As for the results of comparison studies, it is observed that the performance of ResNet-50 is almost the best among the criteria, while its computational requirements of ResNet-50 are reduced compared to the others. Therefore, selecting ResNet-50 for incorporation into the multimodal model represents an efficient solution. In addition, we evaluated several Vision Transformer variations. However, their performance did not surpass ResNet-50, potentially due to insufficient training data for the Transformer-based model’s attention mechanisms, which require large-scale datasets. Although CXR and lab tests diagnosis model successfully captured valid information related to CAP, such as physical variations, their performance is still significantly lower than the text modality. This may arise due to the imbalance of age distributions in the dataset, potentially resulting in slightly biased analysis during feature extraction, while the format of text descriptions are relatively consistent. Then, results from ablation studies demonstrated that each modality has successfully contributed to the precise analysis, as a result of increased performance by adding modalities.

However, limitations were revealed in our designed method. From the dataset perspective, although we have constructed a high-quality multimodal CAP dataset, these data demonstrated potential regional limitations due to the source of a single medical institution (single-center study). Therefore, the overall performance and generalizability require further validation for external applications, such as different races, regions, and medical systems, since the influences of local demographics are introduced. Moreover, analytical results from age-specific validation indicate the imbalanced distribution of cases. As mentioned in this paper, significant physical heterogeneity exists across children’s age groups, which could constrain the performance. Therefore, promising results for cases older than 11 should be considered cautiously. Then, from the model perspective, it demonstrates high performance according to experiment results. Nevertheless, our model was primarily designed to systematically validate the feasibility of a multimodal approach for diagnosis using our constructed dataset. To further enhance both the generalizability and diagnostic performance of the model, more sophisticated designs such as intermediate multimodal fusion strategies that facilitate cross-modal feature interaction and online large language models (LLM) empowered solutions could be explored.

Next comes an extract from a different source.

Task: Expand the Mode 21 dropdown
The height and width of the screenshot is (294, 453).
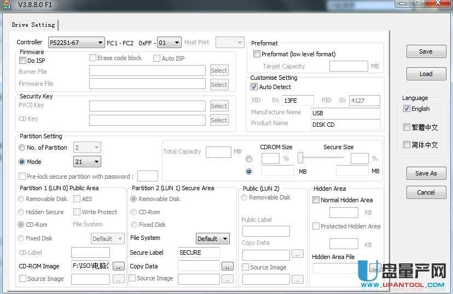Action: [x=87, y=162]
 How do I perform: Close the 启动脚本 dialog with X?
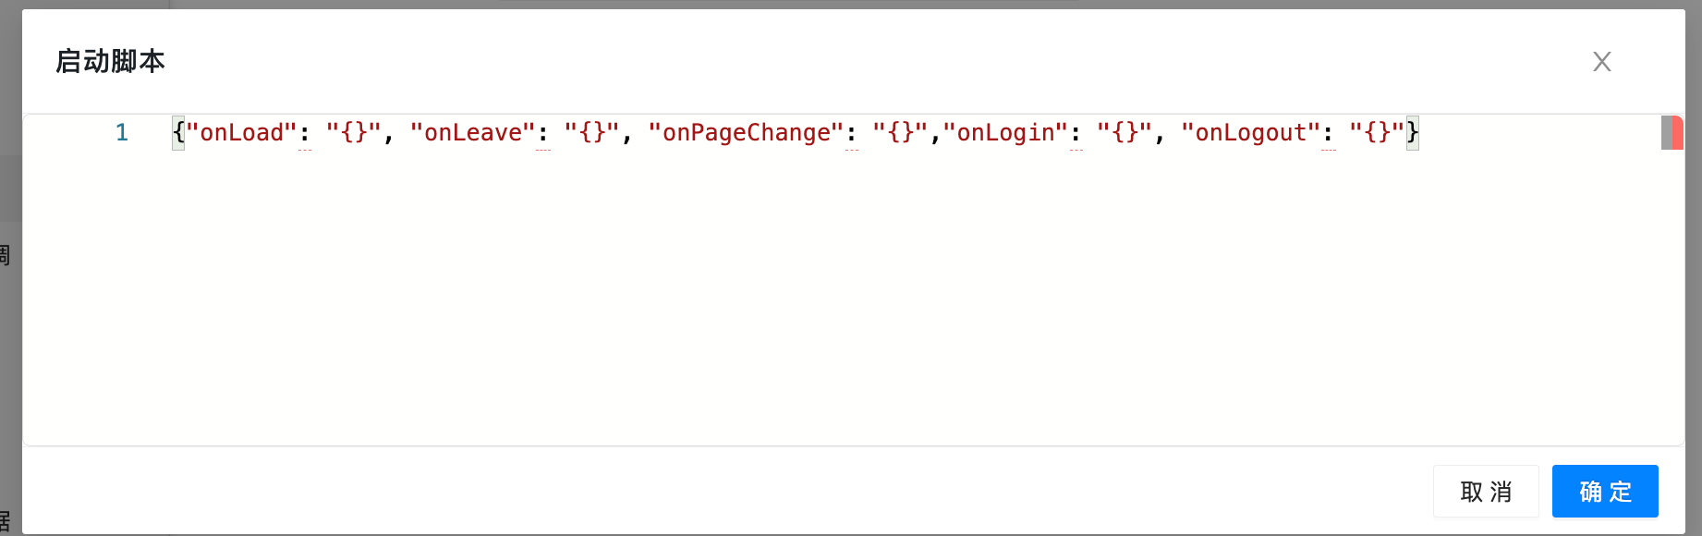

Additionally, although the ResNet-50 is used in our CXR image modality analysis, which is relatively lightweight, potential remains to reduce computational complexity. Therefore, a model compression strategy, such as Knowledge Distillation, could be further implemented.

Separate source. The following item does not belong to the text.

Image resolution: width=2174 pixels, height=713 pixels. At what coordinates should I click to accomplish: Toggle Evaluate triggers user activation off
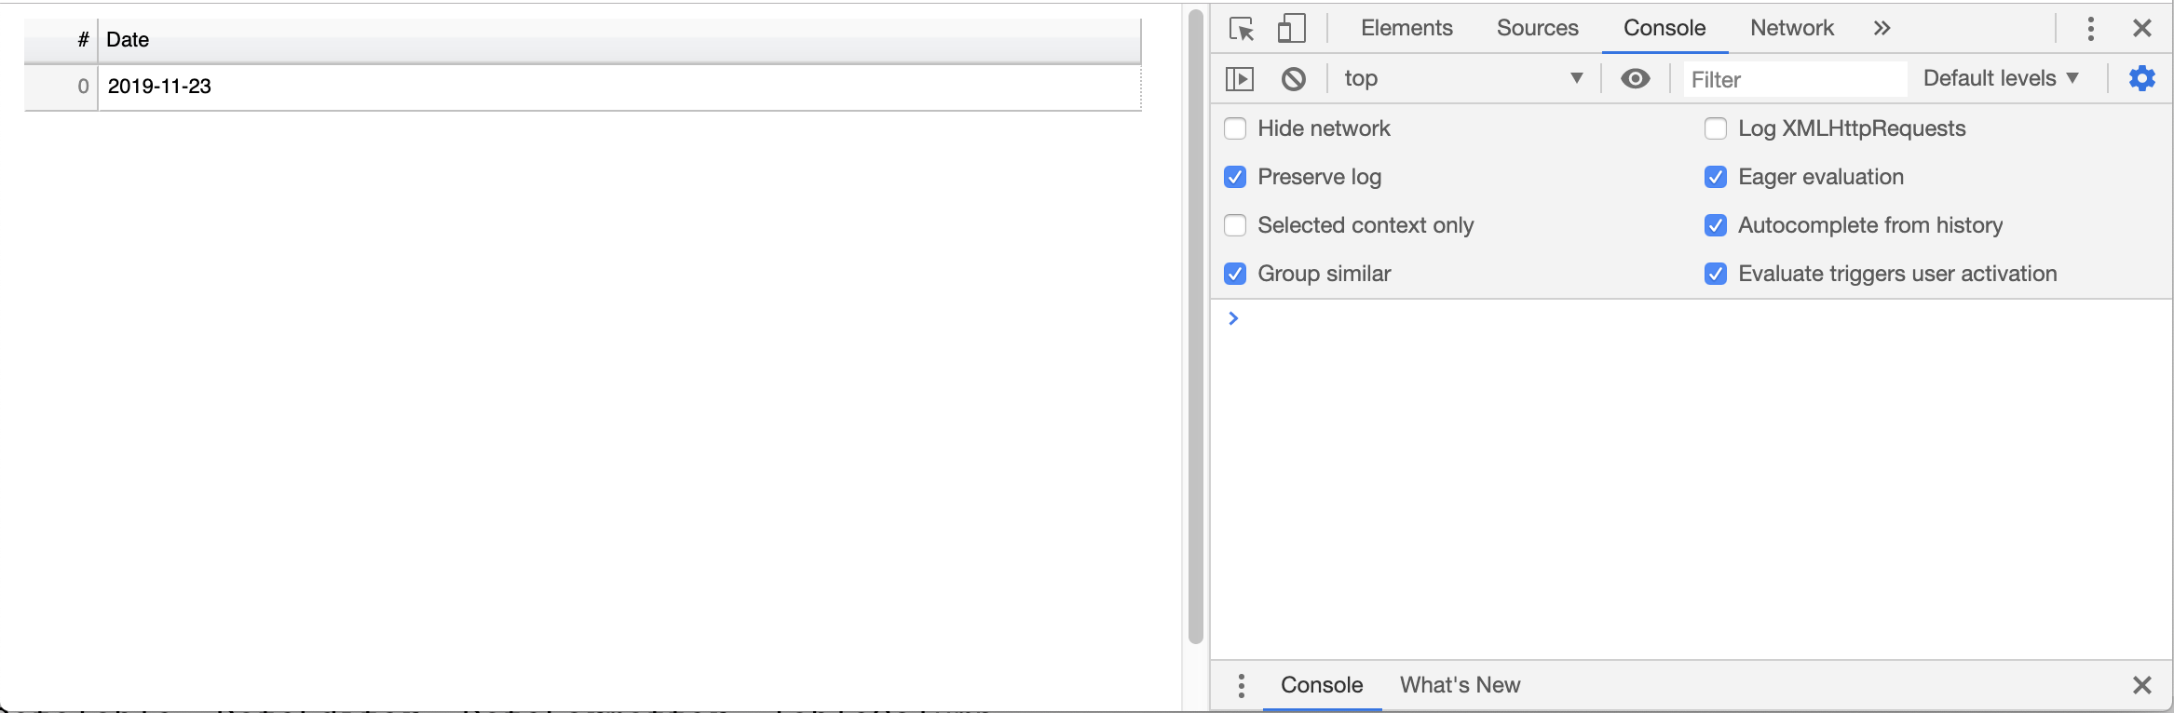[x=1717, y=274]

Based on the analysis, our future work focuses on expanding our dataset and constructing a more reasonable and lightweight multimodal diagnostic system. Specifically, we will continue to collect cases on a broader time range and seek cooperation with other medical institutions to construct a balanced and diverse pediatric CAP dataset. Followed by this, constructing a robust and lightweight system using reasonable techniques should be conducted for further evaluation in order to fully demonstrate the potential of the multimodal diagnostic model.

Conclusion

In conclusion, we constructed a pediatric CAP dataset from a tertiary hospital, and trained data on the developed multimodal auxiliary diagnosis model, aiming to validate the feasibility of developing a multimodal auxiliary tool that could potentially assist the diagnosis process for pediatric CAP. The designed approach could simulate clinical diagnosis procedure by integrating the chest X-ray image, laboratory indicators, and clinical texts. After evaluation, the developed model has shown impressive results in our constructed dataset. Therefore, this method has the potential for improvement in clinical practice for pediatric CAP diagnosis. Nevertheless, several improvements are required, such as expanding the dataset and constructing a more advanced model. That said, our multimodal model demonstrated potential in assisting pediatric CAP diagnostic tasks.